*Task statement*:
Word for word, repeat the lines of the records from the one containing "The width and height of the screenshot is (1422, 469)." through the last line, both included.

Records contained in a dataset:
··········

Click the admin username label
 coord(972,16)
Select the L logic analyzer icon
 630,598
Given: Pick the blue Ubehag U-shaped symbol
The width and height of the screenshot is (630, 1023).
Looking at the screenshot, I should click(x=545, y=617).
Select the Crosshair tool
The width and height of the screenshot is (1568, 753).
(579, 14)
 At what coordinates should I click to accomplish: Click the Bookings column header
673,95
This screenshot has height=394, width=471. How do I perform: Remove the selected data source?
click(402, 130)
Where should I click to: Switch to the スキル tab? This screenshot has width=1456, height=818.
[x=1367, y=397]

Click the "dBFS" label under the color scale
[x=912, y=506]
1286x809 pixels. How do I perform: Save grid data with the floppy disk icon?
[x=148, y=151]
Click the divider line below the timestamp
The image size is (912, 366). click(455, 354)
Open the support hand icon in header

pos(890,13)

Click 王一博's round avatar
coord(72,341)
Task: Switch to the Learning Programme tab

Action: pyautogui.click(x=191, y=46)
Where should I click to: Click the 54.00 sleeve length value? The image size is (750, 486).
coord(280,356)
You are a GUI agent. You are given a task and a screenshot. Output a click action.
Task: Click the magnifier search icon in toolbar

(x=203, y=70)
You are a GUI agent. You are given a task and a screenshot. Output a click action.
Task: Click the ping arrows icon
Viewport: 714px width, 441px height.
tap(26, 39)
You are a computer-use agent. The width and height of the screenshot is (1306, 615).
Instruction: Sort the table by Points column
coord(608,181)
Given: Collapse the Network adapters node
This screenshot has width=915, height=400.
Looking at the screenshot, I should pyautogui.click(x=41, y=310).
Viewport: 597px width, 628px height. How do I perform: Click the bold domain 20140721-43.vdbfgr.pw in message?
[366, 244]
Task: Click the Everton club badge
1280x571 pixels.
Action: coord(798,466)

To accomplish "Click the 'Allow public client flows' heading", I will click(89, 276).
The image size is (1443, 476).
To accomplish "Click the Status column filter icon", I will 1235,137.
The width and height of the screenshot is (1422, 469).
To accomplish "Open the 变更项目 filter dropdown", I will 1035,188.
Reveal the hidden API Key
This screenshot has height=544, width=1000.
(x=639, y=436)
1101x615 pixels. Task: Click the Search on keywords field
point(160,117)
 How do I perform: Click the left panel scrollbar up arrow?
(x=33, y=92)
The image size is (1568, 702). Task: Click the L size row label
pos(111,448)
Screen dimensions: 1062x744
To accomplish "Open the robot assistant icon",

··········

*Exercise output*:
The width and height of the screenshot is (1422, 469).
To accomplish "Open the 变更项目 filter dropdown", I will 1035,188.
Reveal the hidden API Key
This screenshot has height=544, width=1000.
(x=639, y=436)
1101x615 pixels. Task: Click the Search on keywords field
point(160,117)
 How do I perform: Click the left panel scrollbar up arrow?
(x=33, y=92)
The image size is (1568, 702). Task: Click the L size row label
pos(111,448)
Screen dimensions: 1062x744
To accomplish "Open the robot assistant icon",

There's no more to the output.